Heh theres a link to the explanation of what happened, but you have to be a user

**BigBry** · 05-08-2006, 07:31 AM

In case you're interested the original detailed explanation of the problem is here dated July 12th. It was included on the PlusNet User Group forum which you have to be signed up to view. It's reproduced so you can read the history and attempts they appear to have made (there are many smaller updates inbetween);

What follows is a fairly honest account of the current email situation, how we got here, and where we are going. It has been put together with my colleagues in Networks, Ross Bray (Operations Mangager), Phil Webb (Senior Network Architect) and Kelly Dorset (Infrastructure Manager). It makes for a bit of a long read, but I hope you find it interesting and useful.

Some of these events are already public knowledge and some are not, but we in PlusNet’s Network Services department felt that now is an appropriate time to let you know our take on what has happened with the email platform.

So, starting at the very beginning, due to increased customer numbers and the growing volume of email, we have been working on a project to upgrade the current mail storage from a clustered Network Appliance platform to a Sun 5300 NAS split over two sites, at a cost of £170,000. The new platform provides us with 2TB of storage, with huge scaling potential to accommodate future growth.

During the week beginning 26th, we started copying data, i.e. your inboxes and emails, onto the new platform. Due to the amount of data involved and the staged approach that we felt was appropriate this process was scheduled to complete on the 10th July. On Wednesday the 5th, an issue was identified with the speed and performance of the new Sun system. Customers were noticing a delay in their ability to login and collect email and a P1 ticket was raised. The issue worsened, as customers who had been migrated to the new platform found email to unusable.

We immediately started to move customer’s email back to the Network Appliance platform, to alleviate some of the loading issues that we were seeing, while we continued investigating the problems. Of course the volume of data was large, and the platform was underperforming, we always knew this would be a lengthy process. A high priority case was opened with the vendor and after initial investigation Sun saw no configuration issues and started looking for known bugs and hardware issues.

By Wednesday evening, we had implemented some Customer experience monitoring graphs that measured to length of time it took to login and receive an identical mailbox on both the new and the old storage platform. This allowed us to measure the success of any changes that were made while trying to resolve the issue. As more and more data was copied from the new to the old platform, we could see a definite improvement in response time. That improvement continued throughout Thursday while our support team and the Vendor continued to troubleshoot the issue.

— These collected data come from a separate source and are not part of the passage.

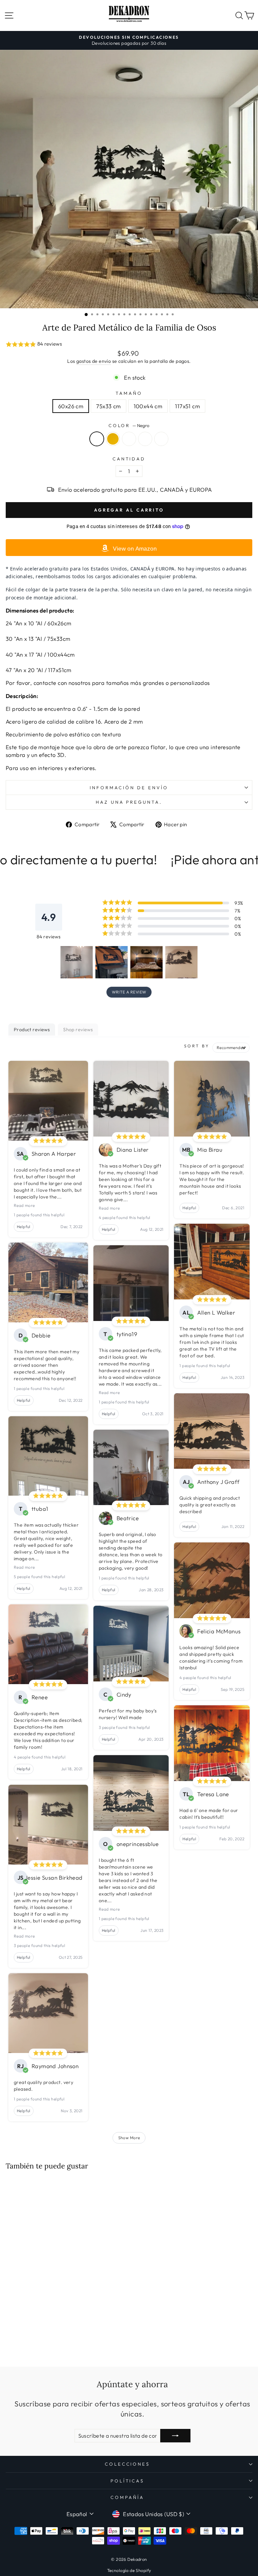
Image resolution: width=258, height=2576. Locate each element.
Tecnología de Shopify (129, 2570)
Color (129, 425)
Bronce (129, 439)
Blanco (161, 439)
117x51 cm (187, 406)
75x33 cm (108, 406)
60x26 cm (70, 406)
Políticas (127, 2480)
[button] (129, 344)
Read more (24, 1205)
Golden (113, 439)
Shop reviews (78, 1029)
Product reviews (32, 1029)
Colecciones (127, 2464)
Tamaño (129, 393)
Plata (145, 439)
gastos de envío (93, 361)
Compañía (127, 2497)
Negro (96, 439)
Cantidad (129, 458)
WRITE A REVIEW (129, 992)
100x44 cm (148, 406)
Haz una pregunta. (129, 802)
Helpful (24, 1226)
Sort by (197, 1045)
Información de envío (129, 787)
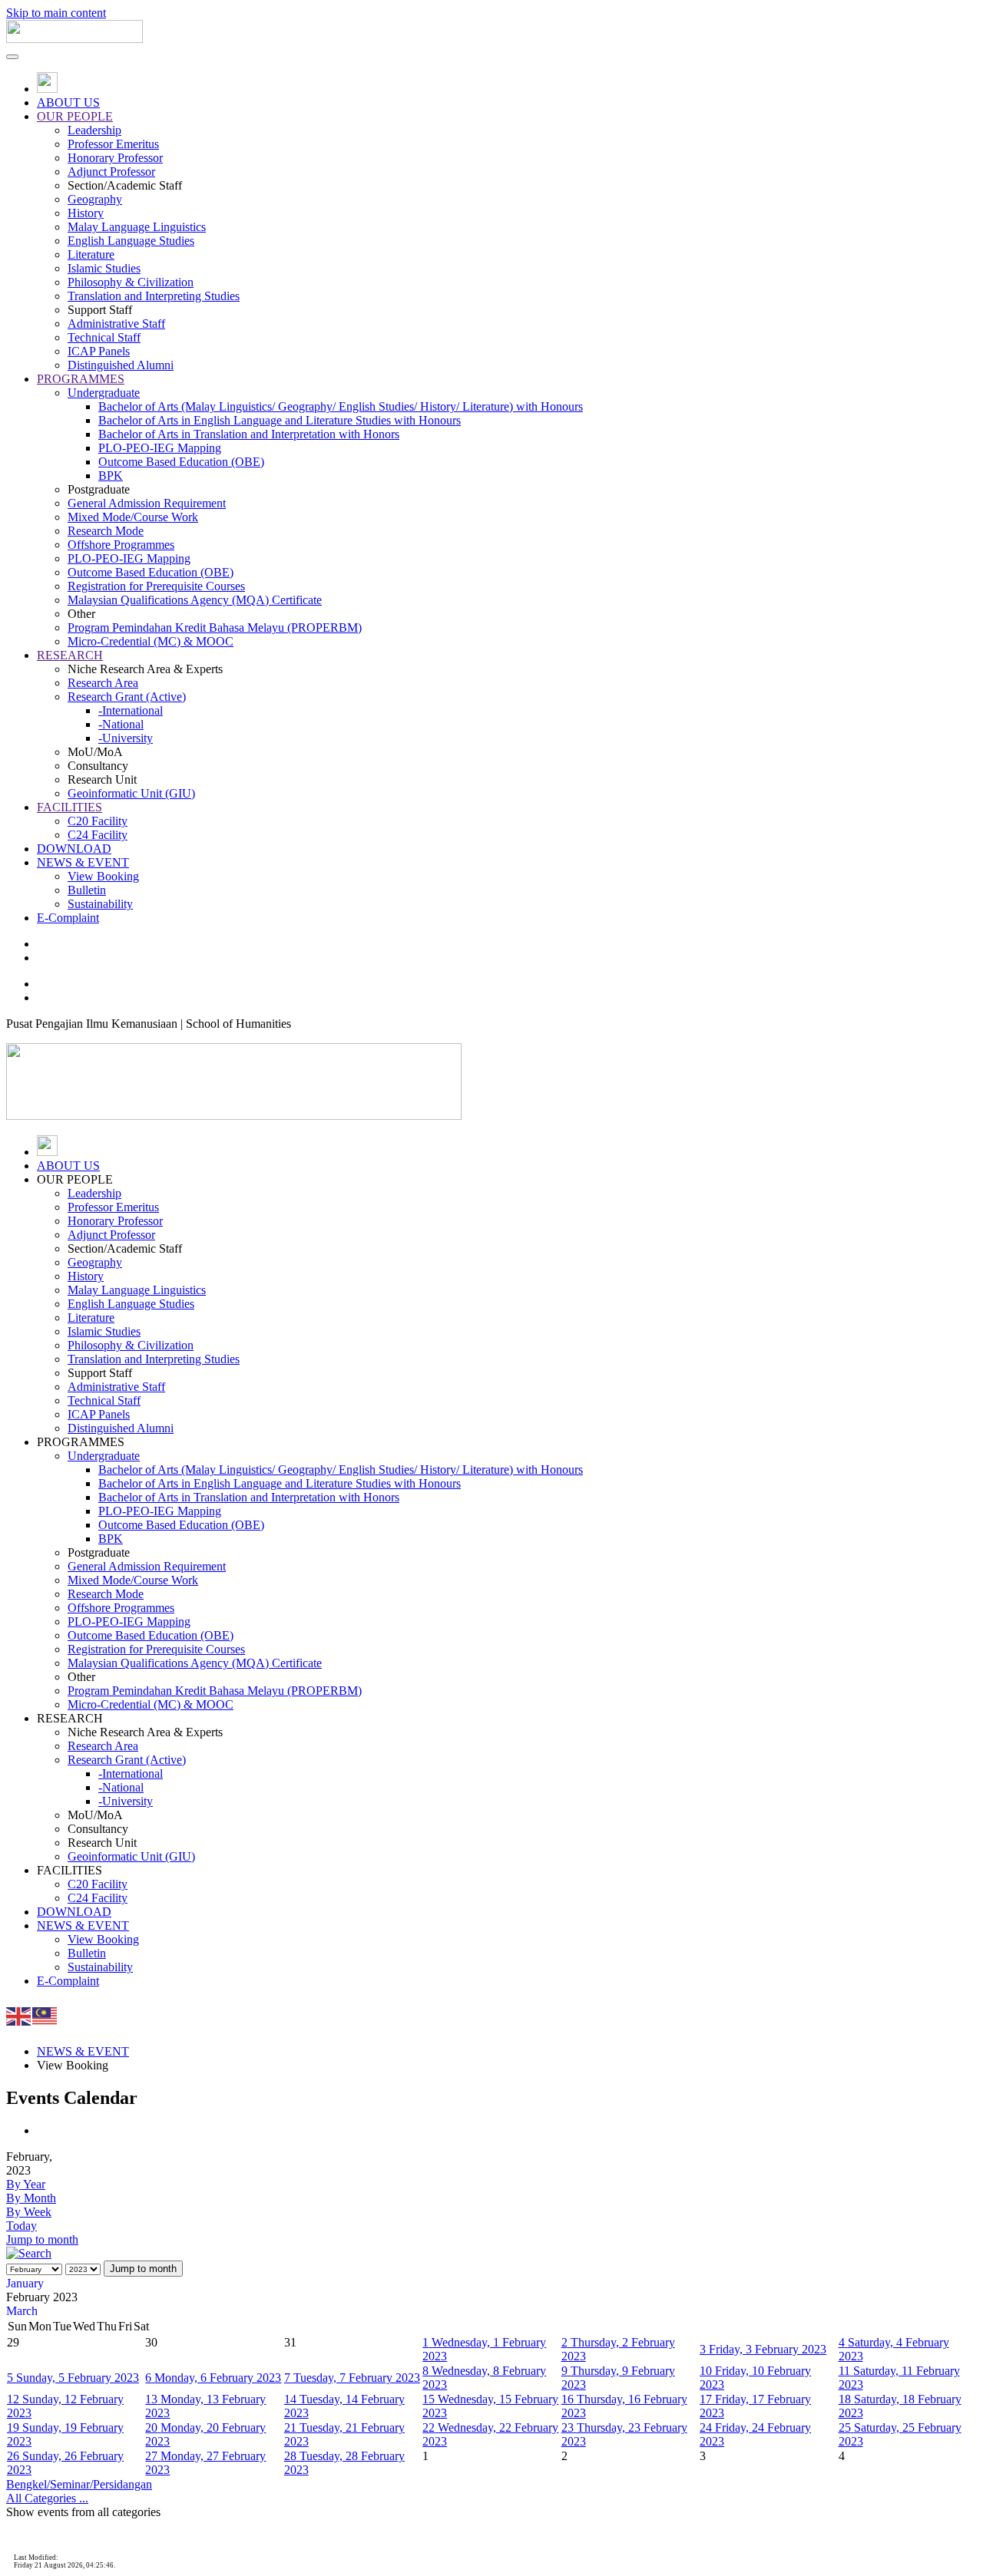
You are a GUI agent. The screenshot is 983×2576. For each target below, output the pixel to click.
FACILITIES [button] (69, 1870)
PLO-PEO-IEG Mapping (159, 447)
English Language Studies (131, 240)
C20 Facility (97, 820)
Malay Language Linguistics (137, 226)
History (86, 213)
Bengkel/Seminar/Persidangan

By Friday, we had two recommendations from Sun that we had decided to implement:

1. Update the firmware on the boxes to the latest version. Although no specific bug had been identified, it was felt that this release was the latest and greatest and we needed to eliminate the firmware from our list of possible causes.
2. Make changes to some default parameters that would help us tune the platform for better performance.

A Sun engineer was dispatched to perform the upgrade, and arrived onsite on Friday evening. To perform the upgrade it was necessary to break the mirroring between the Master site and the redundant back up. The upgrade and configuration change went without hitch and the mirroring was re-established. However due to the length of time that the mirror was broken, it was going to take a significant amount of time to synchronise the data. It was decided at this point, that we could do no more than monitor the situation until such time as the data was synchronised across both sites.

During Saturday we continued to monitor, and the new platform was performing better then the old. However the resynchronisation was not progressing as fast as we had assumed it would. So on Sunday morning, an engineer involved in the issue, made the decision to try and improve the speed of the re-synch. The mirroring was stopped and a change was made to the platform to increase the speed of the synch. As part of re-establishing the mirror, the old mirror on the Backup, had to be deleted. As has already been stated in our Service Status announcements, the engineer made a mistake and deleted the wrong volume. This resulted in the loss of 700GB of customer inboxes and emails. The impact of this was that not only was half of the customer base’s email was lost; customers were unable to log in to the system, as their mailboxes no longer existed on the system.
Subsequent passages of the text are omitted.